WORK TASK>
What is the number of lines in the data below that contain "search"? Reply with the number only.

Data entries>
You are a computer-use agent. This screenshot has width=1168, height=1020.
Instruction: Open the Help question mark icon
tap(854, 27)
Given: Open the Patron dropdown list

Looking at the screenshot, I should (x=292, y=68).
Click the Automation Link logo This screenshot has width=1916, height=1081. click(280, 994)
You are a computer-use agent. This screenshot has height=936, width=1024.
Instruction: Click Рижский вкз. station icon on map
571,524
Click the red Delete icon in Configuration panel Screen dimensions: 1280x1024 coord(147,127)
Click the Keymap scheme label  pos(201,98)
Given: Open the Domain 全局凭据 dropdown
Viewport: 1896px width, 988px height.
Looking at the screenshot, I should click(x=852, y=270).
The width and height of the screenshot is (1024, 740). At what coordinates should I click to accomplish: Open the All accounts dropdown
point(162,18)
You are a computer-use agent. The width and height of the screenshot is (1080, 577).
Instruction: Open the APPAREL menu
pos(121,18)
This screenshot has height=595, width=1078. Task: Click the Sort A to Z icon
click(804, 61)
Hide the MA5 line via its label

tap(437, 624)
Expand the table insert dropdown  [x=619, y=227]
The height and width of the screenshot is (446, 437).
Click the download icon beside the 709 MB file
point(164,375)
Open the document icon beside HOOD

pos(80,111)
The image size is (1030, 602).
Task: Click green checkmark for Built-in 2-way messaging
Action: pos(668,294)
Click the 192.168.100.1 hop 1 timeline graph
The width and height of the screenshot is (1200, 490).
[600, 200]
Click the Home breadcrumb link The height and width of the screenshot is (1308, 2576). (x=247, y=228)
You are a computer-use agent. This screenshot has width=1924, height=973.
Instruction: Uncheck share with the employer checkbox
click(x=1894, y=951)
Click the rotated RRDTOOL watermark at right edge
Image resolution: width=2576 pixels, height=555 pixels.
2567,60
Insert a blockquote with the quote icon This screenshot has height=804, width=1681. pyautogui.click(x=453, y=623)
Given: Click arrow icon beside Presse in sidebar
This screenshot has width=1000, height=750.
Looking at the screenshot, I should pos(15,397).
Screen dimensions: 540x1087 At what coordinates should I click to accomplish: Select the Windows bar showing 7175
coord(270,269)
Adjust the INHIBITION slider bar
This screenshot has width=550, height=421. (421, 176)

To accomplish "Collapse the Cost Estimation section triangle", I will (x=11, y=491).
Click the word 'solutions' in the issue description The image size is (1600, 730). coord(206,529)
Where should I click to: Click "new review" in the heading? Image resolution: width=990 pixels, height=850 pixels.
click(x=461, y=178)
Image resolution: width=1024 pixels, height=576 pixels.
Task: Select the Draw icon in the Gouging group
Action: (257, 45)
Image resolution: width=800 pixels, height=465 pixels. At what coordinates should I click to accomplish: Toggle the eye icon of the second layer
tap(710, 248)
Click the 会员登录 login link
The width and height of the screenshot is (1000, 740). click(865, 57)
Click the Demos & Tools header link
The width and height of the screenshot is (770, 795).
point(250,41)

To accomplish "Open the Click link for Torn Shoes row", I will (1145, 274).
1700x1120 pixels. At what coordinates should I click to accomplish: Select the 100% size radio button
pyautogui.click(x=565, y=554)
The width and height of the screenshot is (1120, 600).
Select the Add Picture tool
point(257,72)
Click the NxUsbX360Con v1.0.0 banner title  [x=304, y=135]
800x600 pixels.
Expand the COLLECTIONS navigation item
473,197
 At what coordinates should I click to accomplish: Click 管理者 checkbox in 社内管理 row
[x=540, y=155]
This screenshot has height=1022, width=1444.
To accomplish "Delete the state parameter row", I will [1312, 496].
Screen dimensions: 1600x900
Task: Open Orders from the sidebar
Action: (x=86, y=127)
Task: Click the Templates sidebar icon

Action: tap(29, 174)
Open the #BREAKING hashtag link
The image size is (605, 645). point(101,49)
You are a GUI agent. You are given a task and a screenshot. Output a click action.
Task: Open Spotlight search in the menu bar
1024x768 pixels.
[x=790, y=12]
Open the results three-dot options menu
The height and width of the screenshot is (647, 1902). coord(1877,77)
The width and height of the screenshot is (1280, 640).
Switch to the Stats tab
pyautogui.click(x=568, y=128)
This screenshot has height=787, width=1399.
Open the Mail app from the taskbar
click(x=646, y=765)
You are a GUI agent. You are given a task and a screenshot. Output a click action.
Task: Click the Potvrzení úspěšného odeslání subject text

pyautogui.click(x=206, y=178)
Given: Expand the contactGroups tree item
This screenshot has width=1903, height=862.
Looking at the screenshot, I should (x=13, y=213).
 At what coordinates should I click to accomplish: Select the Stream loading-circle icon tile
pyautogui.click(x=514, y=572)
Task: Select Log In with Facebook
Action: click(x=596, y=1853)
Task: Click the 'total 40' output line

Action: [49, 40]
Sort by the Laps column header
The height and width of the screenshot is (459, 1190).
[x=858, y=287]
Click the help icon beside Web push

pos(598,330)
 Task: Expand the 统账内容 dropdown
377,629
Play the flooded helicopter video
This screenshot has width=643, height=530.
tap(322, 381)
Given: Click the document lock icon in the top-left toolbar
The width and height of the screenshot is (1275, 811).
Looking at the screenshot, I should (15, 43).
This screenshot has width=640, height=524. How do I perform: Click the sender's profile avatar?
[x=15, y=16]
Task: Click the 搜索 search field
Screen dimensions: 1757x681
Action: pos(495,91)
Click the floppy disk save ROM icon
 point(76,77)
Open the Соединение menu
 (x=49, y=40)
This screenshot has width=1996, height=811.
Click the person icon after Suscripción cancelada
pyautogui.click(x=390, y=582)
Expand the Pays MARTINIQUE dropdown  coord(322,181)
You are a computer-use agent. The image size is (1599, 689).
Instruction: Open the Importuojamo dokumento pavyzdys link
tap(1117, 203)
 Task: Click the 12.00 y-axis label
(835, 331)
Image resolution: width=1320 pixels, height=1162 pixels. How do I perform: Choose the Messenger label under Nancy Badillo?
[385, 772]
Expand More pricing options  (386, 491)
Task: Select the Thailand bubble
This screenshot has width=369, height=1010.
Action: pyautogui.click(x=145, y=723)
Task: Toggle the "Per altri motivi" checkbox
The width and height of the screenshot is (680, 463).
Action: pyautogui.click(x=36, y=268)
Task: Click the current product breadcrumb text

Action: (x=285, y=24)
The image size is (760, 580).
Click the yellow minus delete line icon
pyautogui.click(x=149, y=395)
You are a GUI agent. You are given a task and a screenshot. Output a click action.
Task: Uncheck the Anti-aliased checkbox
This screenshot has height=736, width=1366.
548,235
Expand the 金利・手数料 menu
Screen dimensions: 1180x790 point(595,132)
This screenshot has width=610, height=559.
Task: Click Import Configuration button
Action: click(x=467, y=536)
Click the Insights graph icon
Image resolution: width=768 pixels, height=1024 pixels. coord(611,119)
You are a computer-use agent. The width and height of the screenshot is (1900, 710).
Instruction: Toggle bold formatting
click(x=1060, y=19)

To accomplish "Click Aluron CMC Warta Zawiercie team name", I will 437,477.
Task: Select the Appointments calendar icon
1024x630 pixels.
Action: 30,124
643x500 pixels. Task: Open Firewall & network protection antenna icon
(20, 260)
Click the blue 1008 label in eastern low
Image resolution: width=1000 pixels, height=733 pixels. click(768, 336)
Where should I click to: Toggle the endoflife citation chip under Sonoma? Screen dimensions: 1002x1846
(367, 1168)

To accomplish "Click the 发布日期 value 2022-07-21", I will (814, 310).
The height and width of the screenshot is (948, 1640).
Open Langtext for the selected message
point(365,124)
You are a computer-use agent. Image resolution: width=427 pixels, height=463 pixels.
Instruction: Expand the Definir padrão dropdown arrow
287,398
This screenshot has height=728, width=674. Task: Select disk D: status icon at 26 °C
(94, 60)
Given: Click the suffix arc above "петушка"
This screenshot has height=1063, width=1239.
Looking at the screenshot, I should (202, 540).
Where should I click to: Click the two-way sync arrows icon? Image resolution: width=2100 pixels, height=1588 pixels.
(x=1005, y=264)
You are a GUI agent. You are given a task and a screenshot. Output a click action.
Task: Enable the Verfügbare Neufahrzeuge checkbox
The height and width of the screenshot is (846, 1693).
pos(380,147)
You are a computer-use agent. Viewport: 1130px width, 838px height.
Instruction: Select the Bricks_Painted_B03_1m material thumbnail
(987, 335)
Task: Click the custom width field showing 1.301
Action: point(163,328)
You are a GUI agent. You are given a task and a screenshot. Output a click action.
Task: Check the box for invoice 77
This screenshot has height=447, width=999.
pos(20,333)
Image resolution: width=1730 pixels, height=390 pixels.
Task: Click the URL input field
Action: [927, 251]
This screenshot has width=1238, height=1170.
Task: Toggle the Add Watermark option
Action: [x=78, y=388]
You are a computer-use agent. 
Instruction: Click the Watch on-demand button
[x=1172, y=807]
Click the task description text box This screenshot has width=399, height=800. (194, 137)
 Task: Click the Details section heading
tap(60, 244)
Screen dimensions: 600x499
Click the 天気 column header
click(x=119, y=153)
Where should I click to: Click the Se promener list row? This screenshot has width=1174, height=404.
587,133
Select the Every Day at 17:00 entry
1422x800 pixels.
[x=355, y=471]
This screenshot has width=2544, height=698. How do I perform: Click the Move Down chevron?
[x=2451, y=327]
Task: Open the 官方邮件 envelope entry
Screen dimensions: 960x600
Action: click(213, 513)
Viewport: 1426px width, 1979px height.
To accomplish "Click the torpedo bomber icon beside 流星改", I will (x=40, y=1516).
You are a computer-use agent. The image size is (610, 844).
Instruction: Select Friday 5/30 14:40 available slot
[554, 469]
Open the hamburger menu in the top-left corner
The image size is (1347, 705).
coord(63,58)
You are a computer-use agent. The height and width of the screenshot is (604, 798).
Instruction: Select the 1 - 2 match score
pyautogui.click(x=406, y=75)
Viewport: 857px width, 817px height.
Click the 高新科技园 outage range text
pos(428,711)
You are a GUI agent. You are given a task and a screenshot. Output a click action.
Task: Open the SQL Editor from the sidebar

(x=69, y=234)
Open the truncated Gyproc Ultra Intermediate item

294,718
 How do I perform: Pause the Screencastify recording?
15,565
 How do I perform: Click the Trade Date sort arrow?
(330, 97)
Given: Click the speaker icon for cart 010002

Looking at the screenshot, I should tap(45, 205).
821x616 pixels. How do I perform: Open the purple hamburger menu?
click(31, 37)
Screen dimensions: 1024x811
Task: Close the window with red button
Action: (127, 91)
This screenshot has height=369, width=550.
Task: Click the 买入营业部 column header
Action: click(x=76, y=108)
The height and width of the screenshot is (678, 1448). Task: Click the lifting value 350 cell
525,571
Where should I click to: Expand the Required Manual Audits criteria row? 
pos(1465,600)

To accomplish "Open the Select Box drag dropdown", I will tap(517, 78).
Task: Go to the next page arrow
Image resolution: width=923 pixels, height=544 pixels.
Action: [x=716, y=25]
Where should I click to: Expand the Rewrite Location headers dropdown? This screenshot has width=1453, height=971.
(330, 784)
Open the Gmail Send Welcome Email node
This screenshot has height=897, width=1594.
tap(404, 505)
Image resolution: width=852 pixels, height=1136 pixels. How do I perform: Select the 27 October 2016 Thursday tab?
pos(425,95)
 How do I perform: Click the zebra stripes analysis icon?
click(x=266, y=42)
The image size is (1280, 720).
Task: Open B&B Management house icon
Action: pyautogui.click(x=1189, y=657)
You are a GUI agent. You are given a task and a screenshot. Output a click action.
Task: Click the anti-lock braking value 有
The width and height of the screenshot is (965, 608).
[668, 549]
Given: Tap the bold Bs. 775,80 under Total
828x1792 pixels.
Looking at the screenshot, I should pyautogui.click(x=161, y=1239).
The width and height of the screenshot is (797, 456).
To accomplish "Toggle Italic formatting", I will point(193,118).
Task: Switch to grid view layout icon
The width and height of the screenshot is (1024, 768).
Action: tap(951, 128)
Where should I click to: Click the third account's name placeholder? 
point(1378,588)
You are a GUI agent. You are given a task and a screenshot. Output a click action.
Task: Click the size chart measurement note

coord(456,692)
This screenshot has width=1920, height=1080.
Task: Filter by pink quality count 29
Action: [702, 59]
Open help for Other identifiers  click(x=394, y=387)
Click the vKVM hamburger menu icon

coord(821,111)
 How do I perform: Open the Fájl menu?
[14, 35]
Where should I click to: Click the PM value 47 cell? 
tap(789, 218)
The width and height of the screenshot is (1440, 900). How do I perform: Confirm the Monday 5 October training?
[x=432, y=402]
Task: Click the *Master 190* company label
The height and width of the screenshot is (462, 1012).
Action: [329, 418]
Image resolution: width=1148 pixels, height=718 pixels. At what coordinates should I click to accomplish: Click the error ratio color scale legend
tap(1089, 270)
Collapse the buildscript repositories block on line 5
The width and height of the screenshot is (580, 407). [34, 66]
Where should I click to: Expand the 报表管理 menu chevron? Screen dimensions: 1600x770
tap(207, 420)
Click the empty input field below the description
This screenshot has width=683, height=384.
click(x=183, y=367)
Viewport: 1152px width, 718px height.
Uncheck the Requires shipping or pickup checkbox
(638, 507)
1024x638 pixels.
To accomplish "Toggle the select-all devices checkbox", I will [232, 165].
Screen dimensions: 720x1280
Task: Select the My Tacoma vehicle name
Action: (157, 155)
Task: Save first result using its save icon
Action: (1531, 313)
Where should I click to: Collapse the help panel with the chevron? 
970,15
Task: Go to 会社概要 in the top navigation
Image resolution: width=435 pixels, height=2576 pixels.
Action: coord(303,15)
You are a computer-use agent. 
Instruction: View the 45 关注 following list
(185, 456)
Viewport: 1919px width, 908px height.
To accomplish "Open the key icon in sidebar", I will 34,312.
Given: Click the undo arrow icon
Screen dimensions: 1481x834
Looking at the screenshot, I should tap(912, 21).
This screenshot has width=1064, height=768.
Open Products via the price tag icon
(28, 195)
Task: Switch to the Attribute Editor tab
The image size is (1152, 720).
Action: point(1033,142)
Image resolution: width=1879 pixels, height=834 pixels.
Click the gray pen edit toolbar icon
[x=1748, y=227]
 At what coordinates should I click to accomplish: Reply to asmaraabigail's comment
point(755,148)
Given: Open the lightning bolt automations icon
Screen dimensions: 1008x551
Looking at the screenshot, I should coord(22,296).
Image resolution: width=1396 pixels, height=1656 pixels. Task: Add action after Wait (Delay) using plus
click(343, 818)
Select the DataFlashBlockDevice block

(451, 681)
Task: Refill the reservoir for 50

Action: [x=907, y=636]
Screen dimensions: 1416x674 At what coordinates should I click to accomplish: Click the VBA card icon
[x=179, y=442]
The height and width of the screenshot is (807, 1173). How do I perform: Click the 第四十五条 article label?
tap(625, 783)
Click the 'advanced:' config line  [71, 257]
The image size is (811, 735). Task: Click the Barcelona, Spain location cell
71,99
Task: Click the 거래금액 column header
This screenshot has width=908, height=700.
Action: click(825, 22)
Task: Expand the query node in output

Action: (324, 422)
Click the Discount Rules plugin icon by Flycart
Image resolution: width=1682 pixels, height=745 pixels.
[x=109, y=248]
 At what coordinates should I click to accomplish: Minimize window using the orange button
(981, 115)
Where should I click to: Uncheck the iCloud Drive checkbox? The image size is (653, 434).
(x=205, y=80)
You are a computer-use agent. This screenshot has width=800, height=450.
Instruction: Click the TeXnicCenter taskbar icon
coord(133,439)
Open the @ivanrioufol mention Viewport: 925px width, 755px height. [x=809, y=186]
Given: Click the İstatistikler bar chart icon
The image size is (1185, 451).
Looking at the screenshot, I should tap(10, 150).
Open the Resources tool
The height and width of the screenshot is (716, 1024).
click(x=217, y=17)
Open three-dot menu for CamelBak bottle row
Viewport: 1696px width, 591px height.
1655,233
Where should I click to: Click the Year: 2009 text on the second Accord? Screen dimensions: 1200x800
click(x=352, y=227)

ANSWER FOR THIS EXERCISE>
2